ASSIGNMENT: Begin with the line below holding "Task: Toggle the purple count-in 1234 button" and go on through the line holding "Viewport: 379px width, 213px height.", duplicating each line exactly and leaving out pictures.

-------- INPUT DATA

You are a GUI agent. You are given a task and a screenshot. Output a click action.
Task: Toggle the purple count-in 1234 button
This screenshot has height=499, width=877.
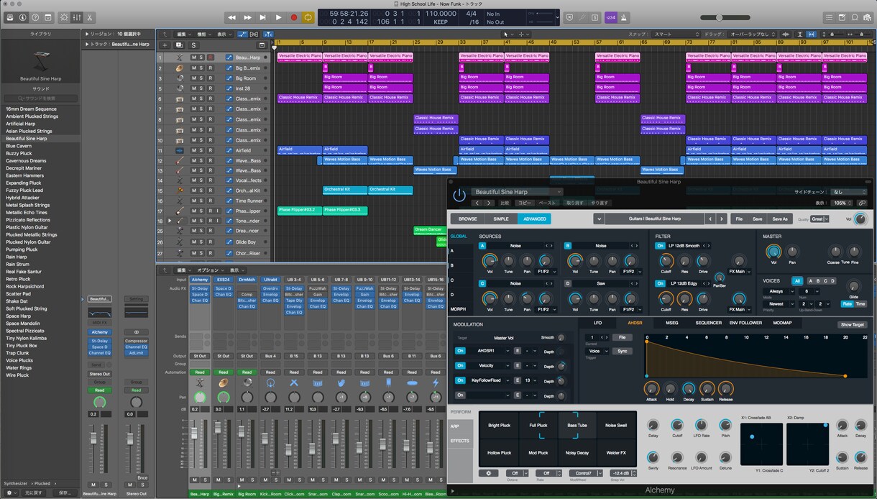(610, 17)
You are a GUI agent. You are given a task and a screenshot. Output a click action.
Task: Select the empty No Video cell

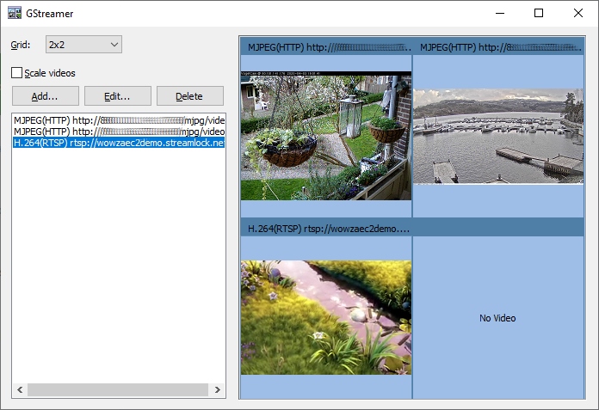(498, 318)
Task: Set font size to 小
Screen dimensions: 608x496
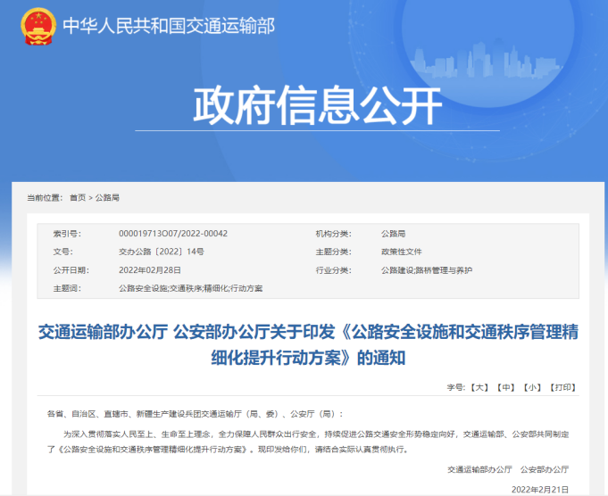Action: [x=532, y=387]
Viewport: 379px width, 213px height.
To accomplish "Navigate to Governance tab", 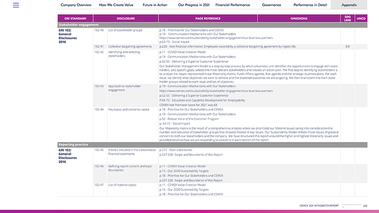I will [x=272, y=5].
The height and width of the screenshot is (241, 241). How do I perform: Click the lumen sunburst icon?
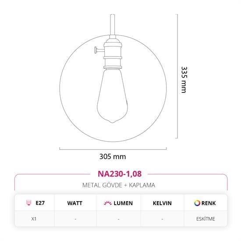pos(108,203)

----------------

ANSWER TO THIS PROBLEM:
Task: Toggle the purple count-in 1234 button
This screenshot has height=499, width=877.
(610, 17)
You are a GUI agent. You are given a task and a screenshot. Output a click action.
Task: Select the empty No Video cell

(498, 318)
Task: Set font size to 小
Screen dimensions: 608x496
Action: [x=532, y=387]
Viewport: 379px width, 213px height.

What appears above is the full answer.